Both phones share the same panel technology — LCD IPS — and identical horizontal resolution, so there is no fundamental display quality gap from panel type alone. Where they diverge meaningfully is screen size and pixel density. The Color 6 offers a larger 6.67″ canvas, which is better suited for media consumption, reading, and multitasking. The Armor X16 counters with a smaller 5.56″ panel, but because it packs a similar number of vertical pixels into that tighter space, it achieves a noticeably sharper 318 ppi versus the Color 6′s 264 ppi. In practice, that 54 ppi advantage means finer text rendering and slightly crisper images on the Armor X16, though both sit below the 400+ ppi threshold where differences become truly imperceptible.
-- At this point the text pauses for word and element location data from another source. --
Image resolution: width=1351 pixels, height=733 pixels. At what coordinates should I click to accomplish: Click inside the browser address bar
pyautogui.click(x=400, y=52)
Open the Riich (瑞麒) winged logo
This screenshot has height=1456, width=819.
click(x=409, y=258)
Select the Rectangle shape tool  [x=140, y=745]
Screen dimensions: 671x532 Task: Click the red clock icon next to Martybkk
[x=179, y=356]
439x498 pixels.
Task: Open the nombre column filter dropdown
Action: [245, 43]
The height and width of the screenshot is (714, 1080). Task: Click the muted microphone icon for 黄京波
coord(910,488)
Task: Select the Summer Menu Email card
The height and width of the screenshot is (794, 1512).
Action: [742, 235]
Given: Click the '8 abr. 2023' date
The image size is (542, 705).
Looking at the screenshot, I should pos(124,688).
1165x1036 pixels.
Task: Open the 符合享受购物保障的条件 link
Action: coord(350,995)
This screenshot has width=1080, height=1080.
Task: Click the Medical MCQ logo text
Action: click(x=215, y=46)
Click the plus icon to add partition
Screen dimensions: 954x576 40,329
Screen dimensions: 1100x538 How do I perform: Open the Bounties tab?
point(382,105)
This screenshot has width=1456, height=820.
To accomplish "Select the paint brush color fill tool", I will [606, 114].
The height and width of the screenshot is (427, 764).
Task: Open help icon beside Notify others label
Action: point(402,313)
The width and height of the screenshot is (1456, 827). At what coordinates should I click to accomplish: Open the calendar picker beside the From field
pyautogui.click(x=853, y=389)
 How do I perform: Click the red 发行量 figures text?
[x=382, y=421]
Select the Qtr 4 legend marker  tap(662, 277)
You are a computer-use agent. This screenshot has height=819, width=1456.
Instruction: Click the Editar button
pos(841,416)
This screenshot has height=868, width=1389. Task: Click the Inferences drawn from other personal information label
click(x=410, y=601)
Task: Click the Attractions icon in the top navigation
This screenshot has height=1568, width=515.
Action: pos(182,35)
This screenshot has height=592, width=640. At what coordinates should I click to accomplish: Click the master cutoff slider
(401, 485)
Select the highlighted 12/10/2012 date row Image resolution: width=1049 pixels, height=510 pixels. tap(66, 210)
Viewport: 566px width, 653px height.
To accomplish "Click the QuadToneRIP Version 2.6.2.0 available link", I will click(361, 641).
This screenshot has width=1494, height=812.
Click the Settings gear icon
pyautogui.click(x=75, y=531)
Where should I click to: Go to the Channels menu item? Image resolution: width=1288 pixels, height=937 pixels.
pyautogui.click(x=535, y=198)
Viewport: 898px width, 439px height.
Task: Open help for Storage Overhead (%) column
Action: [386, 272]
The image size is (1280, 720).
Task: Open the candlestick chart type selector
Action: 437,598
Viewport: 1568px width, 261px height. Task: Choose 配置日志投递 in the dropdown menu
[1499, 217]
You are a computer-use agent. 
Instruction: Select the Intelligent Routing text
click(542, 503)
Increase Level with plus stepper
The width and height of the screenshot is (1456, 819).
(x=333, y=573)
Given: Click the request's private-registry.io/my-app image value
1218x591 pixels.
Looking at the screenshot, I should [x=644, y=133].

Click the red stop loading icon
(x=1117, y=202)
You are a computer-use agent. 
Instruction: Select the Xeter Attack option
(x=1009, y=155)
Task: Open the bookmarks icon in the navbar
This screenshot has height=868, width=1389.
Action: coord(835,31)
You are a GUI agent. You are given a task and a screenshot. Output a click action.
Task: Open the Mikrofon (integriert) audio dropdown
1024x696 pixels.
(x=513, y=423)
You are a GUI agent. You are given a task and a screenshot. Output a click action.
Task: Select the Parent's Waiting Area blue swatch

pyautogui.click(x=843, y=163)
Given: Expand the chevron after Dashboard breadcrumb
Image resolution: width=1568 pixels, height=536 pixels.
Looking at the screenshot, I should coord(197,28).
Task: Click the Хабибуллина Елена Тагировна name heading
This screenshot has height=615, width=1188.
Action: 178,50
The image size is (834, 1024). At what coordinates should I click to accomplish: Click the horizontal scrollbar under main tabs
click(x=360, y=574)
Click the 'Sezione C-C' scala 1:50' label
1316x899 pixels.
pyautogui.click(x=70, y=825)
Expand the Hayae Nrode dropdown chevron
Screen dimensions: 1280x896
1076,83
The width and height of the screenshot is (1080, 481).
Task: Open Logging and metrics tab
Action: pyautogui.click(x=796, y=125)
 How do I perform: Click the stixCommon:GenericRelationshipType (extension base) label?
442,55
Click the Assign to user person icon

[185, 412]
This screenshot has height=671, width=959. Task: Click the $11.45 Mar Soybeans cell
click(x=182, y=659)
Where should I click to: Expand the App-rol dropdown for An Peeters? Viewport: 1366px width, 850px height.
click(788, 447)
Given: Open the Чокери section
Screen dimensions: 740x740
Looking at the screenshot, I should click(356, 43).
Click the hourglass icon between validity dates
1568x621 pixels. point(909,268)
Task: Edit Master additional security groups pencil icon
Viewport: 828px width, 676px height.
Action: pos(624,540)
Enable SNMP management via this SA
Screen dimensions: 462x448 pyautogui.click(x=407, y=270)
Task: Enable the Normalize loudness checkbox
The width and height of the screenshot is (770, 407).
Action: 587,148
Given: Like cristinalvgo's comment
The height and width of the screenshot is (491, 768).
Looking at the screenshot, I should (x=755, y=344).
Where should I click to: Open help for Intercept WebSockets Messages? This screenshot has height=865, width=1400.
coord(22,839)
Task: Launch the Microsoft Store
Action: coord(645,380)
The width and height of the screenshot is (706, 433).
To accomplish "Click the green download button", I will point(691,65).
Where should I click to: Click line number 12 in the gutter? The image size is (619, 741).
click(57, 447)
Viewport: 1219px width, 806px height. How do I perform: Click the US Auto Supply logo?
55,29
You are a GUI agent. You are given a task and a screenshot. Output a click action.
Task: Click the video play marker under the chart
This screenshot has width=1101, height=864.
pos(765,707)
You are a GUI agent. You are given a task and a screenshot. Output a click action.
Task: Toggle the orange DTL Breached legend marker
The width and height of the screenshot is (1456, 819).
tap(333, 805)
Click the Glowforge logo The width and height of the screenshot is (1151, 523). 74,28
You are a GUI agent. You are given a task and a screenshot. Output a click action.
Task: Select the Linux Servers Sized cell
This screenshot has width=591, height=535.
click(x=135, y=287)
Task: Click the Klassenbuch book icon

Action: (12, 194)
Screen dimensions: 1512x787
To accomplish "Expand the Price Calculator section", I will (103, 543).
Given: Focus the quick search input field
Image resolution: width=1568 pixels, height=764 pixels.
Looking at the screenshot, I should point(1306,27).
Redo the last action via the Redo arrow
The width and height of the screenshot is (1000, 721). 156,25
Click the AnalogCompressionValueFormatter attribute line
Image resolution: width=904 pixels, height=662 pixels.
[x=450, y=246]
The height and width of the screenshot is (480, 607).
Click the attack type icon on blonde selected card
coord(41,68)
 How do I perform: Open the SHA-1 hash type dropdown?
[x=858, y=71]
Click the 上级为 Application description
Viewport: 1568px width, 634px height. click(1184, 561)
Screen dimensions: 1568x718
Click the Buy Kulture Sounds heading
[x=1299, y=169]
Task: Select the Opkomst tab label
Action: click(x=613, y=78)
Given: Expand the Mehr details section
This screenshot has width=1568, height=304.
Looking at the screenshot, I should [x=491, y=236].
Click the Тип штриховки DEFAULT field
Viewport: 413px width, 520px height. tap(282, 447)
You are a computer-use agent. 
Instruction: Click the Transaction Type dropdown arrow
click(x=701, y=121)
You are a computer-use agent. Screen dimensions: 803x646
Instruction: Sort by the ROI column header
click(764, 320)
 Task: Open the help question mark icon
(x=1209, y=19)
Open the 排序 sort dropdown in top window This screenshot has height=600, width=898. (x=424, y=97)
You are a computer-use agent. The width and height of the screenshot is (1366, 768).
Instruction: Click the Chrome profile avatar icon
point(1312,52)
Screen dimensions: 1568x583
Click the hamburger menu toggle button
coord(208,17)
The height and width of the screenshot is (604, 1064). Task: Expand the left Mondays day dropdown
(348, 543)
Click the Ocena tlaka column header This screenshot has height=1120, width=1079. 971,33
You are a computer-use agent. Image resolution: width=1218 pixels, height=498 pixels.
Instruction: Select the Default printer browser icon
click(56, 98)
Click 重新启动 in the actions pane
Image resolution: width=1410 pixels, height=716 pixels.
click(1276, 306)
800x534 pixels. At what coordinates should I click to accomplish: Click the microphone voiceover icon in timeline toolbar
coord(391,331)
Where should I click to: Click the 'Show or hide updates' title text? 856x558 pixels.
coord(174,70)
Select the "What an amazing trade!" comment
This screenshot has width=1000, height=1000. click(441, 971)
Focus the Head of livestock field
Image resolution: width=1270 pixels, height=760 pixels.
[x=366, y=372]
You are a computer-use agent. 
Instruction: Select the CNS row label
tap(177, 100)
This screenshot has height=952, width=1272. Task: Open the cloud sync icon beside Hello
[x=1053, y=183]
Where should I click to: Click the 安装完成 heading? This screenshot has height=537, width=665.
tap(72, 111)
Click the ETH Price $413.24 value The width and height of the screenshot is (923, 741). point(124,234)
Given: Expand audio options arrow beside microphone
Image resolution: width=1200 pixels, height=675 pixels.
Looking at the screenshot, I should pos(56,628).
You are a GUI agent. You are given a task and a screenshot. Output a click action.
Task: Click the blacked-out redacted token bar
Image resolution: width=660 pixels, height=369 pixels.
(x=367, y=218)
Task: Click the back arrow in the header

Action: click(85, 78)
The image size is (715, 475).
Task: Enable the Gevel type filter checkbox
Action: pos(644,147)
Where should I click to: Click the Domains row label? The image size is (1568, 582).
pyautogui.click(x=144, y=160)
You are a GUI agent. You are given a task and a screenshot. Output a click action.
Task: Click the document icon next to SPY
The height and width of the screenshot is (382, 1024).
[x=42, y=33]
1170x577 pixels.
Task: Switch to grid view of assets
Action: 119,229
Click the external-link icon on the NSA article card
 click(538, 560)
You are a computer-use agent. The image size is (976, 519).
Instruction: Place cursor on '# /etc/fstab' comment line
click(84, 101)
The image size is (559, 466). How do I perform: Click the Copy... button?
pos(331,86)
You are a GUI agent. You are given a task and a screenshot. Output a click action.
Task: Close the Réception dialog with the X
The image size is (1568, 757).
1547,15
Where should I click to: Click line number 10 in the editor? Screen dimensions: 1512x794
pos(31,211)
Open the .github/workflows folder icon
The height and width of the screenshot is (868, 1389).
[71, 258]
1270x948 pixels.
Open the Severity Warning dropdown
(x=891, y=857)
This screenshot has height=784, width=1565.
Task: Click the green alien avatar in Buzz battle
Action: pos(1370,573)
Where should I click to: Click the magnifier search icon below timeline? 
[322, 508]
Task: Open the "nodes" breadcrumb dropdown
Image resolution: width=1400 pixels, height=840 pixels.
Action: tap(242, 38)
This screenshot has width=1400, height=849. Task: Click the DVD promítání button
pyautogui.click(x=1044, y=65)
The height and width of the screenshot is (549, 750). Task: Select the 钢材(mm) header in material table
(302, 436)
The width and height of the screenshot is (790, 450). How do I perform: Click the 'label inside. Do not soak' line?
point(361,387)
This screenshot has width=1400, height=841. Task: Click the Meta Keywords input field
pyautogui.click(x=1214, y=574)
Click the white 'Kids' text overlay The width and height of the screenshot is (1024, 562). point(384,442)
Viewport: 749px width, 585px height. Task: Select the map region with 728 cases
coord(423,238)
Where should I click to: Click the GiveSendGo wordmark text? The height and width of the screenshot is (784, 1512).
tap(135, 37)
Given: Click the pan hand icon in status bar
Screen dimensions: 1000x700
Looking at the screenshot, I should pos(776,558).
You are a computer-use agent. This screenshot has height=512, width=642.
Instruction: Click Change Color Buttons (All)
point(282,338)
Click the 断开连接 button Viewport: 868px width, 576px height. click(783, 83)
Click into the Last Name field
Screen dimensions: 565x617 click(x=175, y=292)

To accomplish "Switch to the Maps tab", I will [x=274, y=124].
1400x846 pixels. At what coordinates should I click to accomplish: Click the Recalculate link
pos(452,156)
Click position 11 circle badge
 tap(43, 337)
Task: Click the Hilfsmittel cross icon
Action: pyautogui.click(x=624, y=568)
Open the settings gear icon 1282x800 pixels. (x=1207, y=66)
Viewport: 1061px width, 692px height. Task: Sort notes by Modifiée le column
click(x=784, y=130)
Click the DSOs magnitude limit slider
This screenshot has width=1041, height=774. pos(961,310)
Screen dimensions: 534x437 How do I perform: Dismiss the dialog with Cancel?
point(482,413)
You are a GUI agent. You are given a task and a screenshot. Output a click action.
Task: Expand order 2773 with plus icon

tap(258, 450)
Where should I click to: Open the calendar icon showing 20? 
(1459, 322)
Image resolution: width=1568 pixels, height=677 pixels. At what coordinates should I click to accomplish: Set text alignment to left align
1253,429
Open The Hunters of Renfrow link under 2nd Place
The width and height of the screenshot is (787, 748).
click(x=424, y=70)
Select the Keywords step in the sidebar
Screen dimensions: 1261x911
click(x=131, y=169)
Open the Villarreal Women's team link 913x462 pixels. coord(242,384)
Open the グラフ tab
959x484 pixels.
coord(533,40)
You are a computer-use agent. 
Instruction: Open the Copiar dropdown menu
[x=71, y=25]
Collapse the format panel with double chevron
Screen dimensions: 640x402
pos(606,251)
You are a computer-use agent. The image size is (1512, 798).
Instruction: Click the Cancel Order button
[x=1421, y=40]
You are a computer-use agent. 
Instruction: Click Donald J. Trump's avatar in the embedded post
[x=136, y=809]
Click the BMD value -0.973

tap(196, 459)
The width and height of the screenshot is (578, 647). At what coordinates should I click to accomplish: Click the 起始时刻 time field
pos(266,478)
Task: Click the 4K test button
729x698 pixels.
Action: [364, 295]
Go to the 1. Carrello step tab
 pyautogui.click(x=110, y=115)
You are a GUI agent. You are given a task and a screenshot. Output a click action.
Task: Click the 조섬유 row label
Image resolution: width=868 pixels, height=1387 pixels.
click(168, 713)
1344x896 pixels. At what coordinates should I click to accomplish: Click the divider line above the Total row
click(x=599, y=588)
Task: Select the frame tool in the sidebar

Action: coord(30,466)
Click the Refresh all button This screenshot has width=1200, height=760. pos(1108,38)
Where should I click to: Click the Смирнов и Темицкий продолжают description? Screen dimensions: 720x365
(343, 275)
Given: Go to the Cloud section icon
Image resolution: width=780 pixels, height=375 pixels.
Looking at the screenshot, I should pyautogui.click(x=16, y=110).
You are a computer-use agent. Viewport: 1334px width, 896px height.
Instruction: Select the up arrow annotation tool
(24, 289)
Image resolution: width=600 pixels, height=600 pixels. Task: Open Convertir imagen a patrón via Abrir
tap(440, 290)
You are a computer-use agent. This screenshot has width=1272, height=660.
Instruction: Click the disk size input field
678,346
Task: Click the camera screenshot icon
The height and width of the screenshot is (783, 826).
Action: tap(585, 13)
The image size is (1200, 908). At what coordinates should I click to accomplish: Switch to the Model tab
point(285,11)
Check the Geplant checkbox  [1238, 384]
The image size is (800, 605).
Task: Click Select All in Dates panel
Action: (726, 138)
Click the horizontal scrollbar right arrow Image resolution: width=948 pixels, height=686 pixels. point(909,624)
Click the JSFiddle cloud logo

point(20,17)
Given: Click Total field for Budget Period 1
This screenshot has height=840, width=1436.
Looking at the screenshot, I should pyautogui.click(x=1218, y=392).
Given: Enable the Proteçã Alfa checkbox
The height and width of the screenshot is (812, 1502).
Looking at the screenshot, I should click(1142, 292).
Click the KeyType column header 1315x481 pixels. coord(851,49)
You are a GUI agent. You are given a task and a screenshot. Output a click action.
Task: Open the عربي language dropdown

The refresh rate gap is the other headline differentiator. The Armor X16 runs at 120Hz compared to the Color 6′s 90Hz, which translates to smoother scrolling, more responsive UI interactions, and a generally more fluid feel during everyday navigation. For users sensitive to display fluidity, this is a tangible real-world advantage. Both devices feature branded damage-resistant glass and lack HDR support of any kind, so those factors are a wash.
Overall, the display comparison comes down to a clear trade-off: the Color 6 wins on screen real estate, while the Armor X16 wins on sharpness and smoothness. For users who prioritize immersive viewing on a larger display, the Color 6 is preferable. For those who value crispness and a fluid 120Hz experience over raw size, the Armor X16 holds the edge.